A 10-min exposure to 10µM MnCl2 is sufficient for induction of the mntP transcript via this control mechanism [7]. Correspondingly, deletion of mntP or mntR results in heightened sensitivity to manganese and increased intracellular levels. Growth reduction of these phenotypes were specific to manganese, as inhibition could not be reproduced by other metals like zinc, magnesium, iron, nickel, or copper [7].

References

  1. Terpe K. Overview of bacterial expression systems for heterologous protein production: from molecular and biochemical fundamentals to commercial systems. Appl Microbiol Biotechnol 2006; 72(2):211–22.
  2. Qi X, Zhang Y, Chai T. Characterization of a novel plant promoter specifically induced by heavy metal and identification of the promoter regions conferring heavy metal responsiveness. Plant Physiol 2007; 143(1):50–9.
  3. Arsène F, Tomoyasu T, Bukau B. The heat shock response of Escherichia coli.

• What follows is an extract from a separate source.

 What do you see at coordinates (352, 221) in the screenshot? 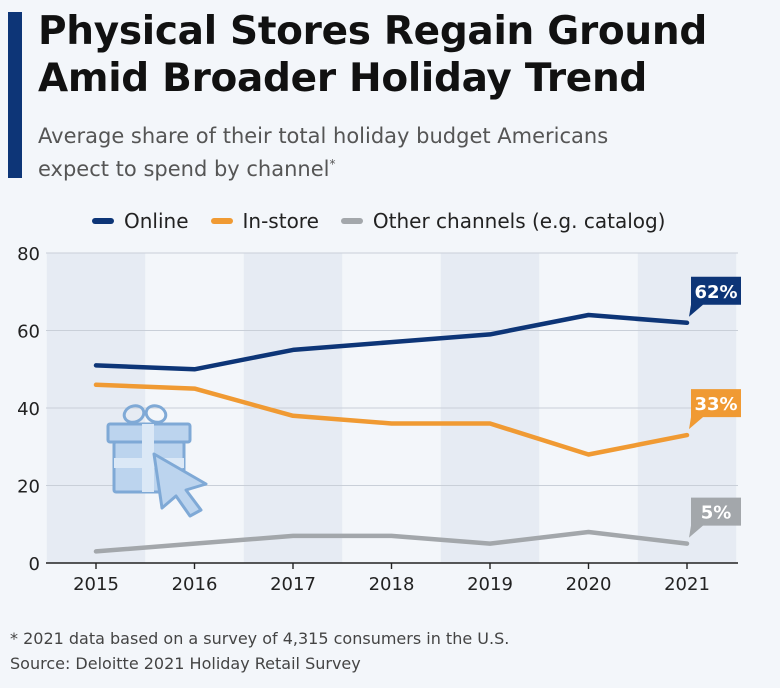
I see `legend-swatch-other` at bounding box center [352, 221].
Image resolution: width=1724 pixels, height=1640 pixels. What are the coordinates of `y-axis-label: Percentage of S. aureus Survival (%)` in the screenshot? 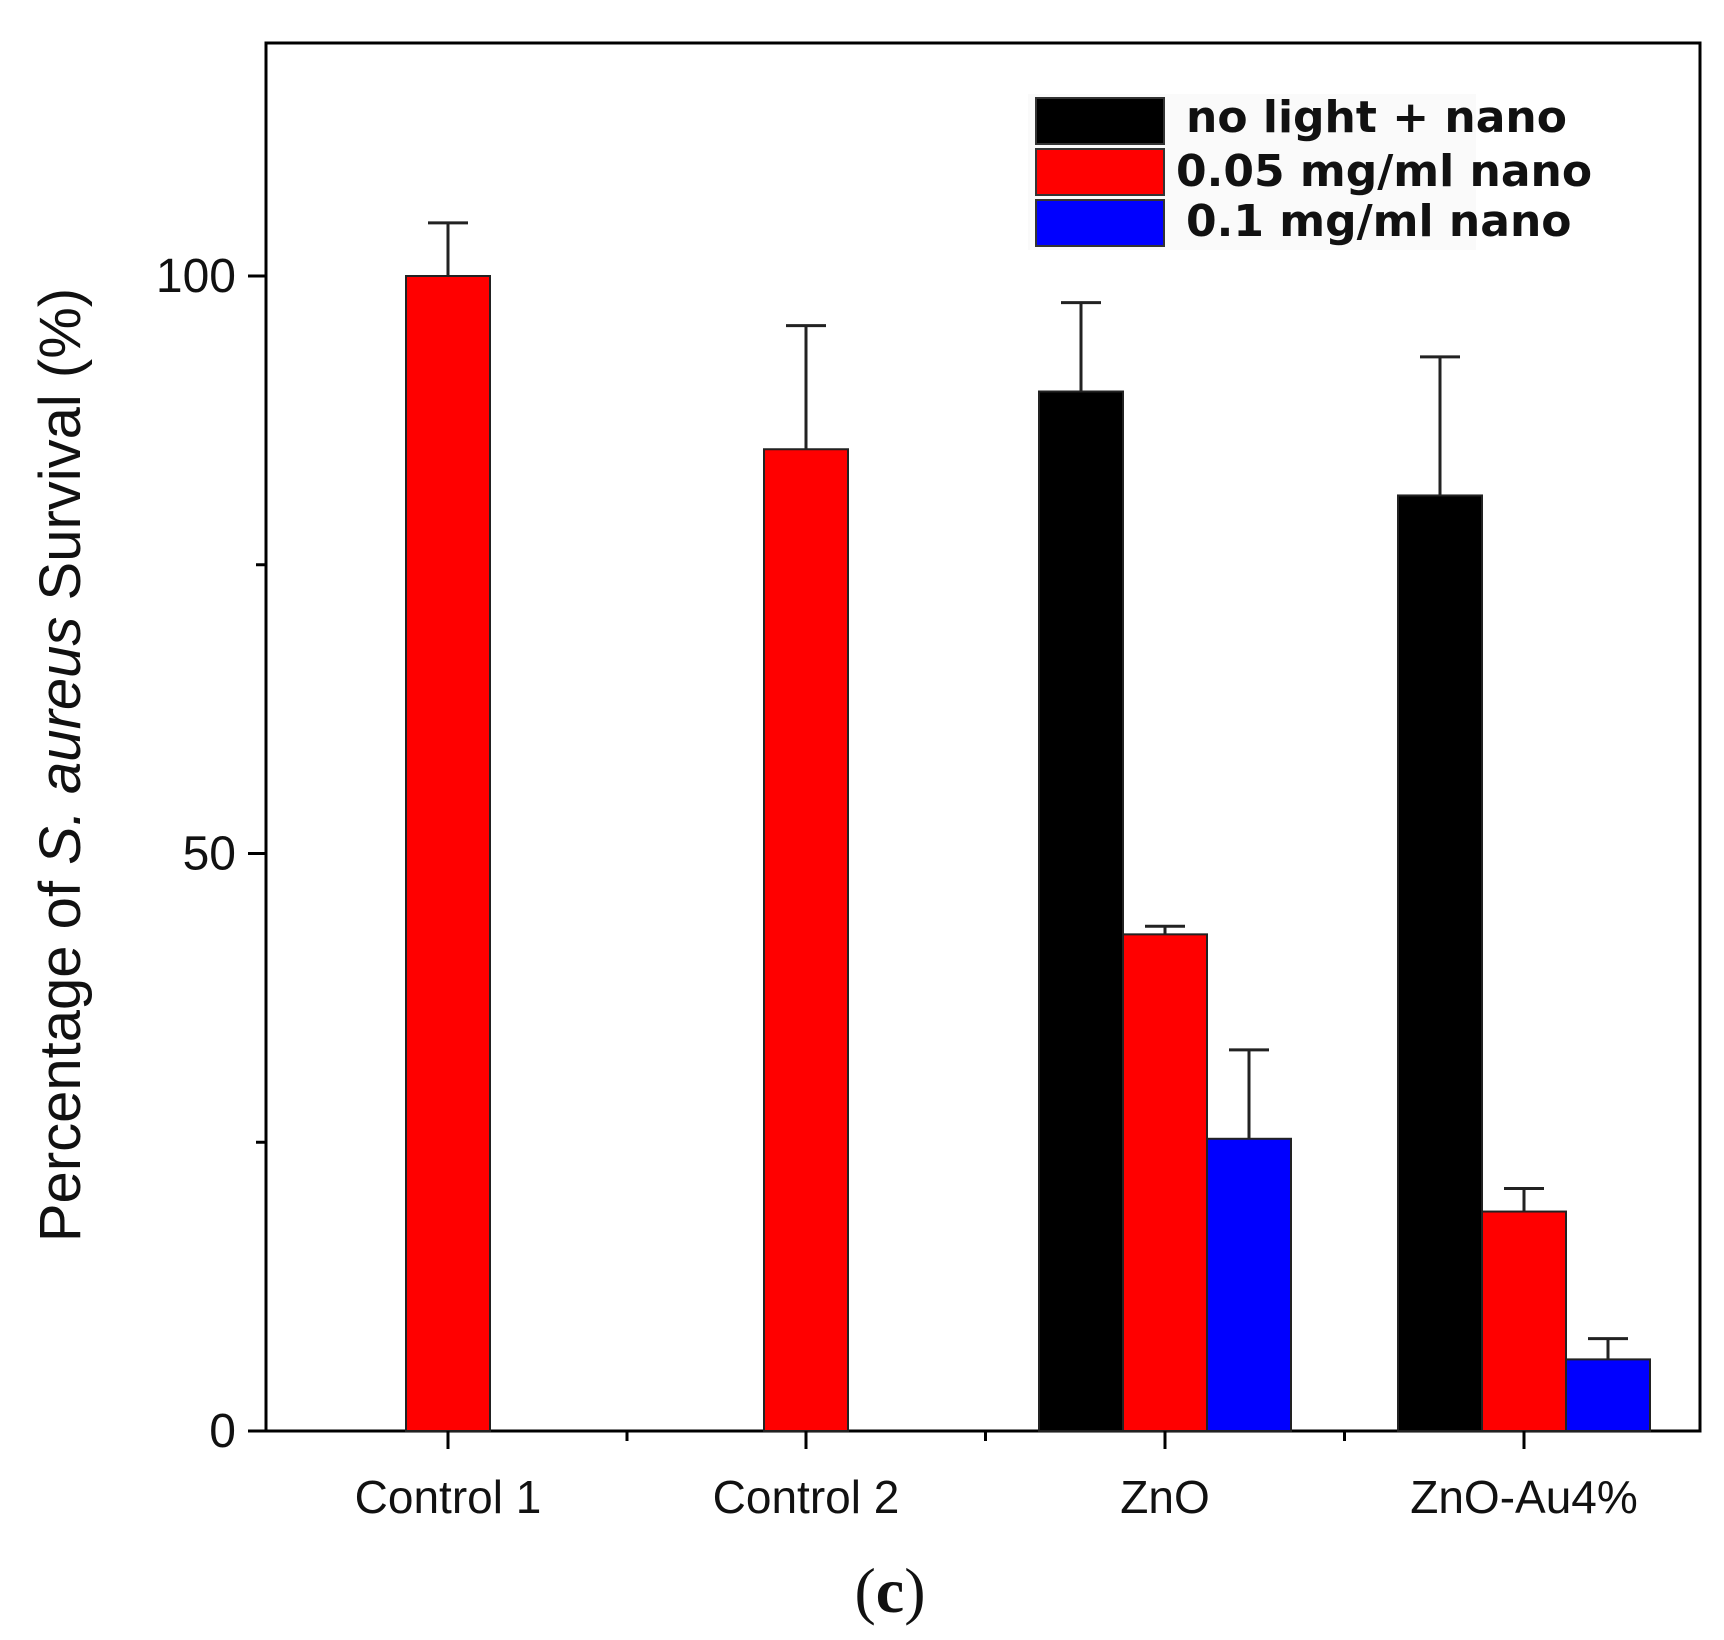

International Journal of Food Microbiology 2000; 55(1-3):3–9.
  4. Babu KR, Swaminathan S, Marten S, Khanna N, Rinas U. Production of interferon-alpha in high cell density cultures of recombinant Escherichia coli and its single step purification from refolded inclusion body proteins. Appl Microbiol Biotechnol 2000; 53(6):655–60.
  5. Singh AK, Sad K, Singh SK, Shivaji S. Regulation of gene expression at low temperature: role of cold-inducible promoters. Microbiology (Reading) 2014; 160(Pt 7):1291–6.

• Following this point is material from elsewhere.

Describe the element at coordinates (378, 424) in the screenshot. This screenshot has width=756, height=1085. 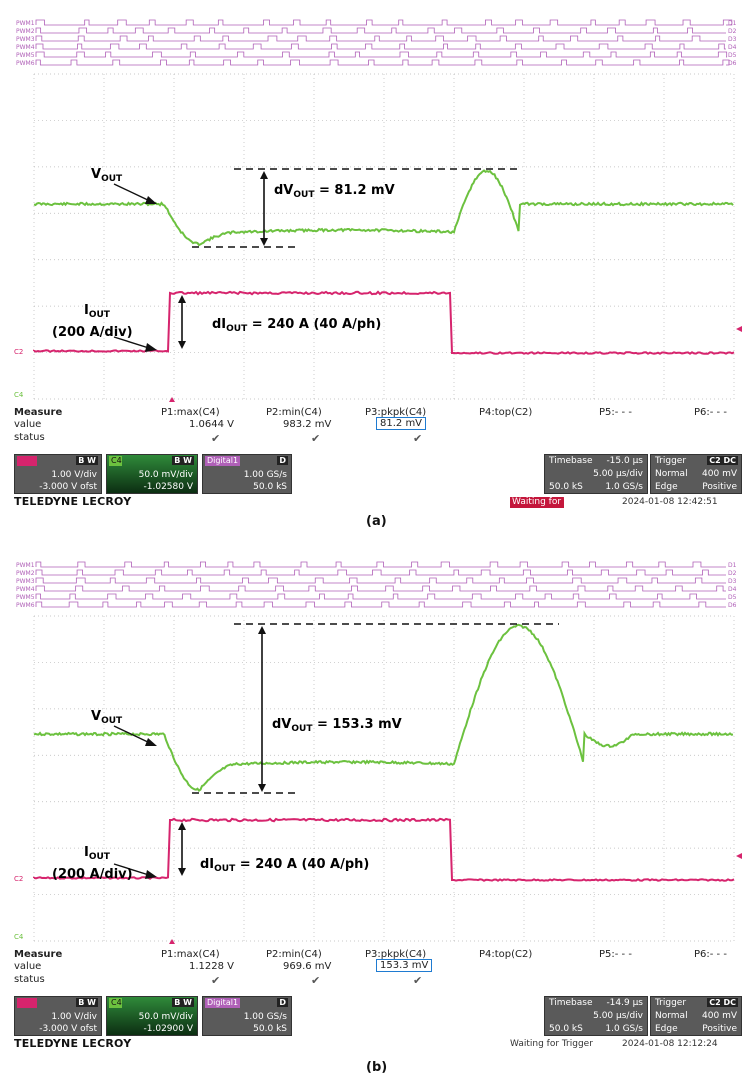
I see `measure-value-row: value 1.0644 V 983.2 mV 81.2 mV` at that location.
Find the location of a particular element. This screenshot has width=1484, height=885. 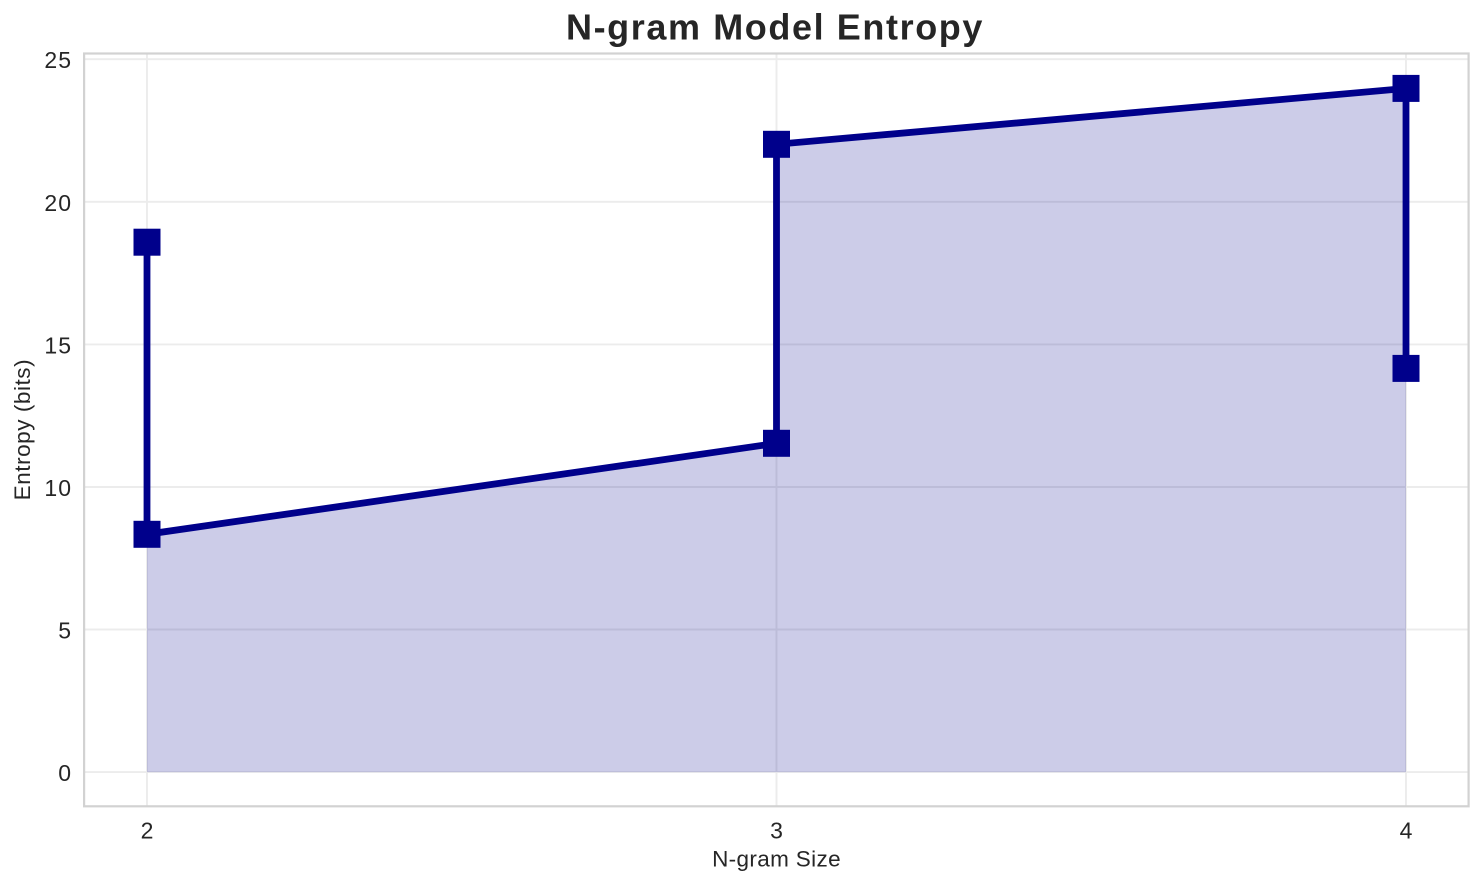

svg-text: N-gram Size is located at coordinates (776, 860).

  6. Chou CH, Aristidou AA, Meng SY, Bennett GN, San KY. Characterization of a pH-inducible promoter system for high-level expression of recombinant proteins in Escherichia coli. Biotechnol Bioeng 1995; 47(2):186–92.

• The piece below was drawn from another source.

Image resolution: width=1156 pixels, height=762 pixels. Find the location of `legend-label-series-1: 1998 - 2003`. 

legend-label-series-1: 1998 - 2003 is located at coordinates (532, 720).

  7. Waters LS, Sandoval M, Storz G. The Escherichia coli MntR miniregulon includes genes encoding a small protein and an efflux pump required for manganese homeostasis. J Bacteriol 2011; 193(21):5887–97.
  8. Patzer SI, Hantke K. Dual repression by Fe(2+)-Fur and Mn(2+)-MntR of the mntH gene, encoding an NRAMP-like Mn(2+) transporter in Escherichia coli. J Bacteriol 2001; 183(16):4806–13.
  9. Dambach M, Sandoval M, Updegrove TB, Anantharaman V, Aravind L, Waters LS et al. The ubiquitous yybP-ykoY riboswitch is a manganese-responsive regulatory element. Mol Cell 2015; 57(6):1099–109.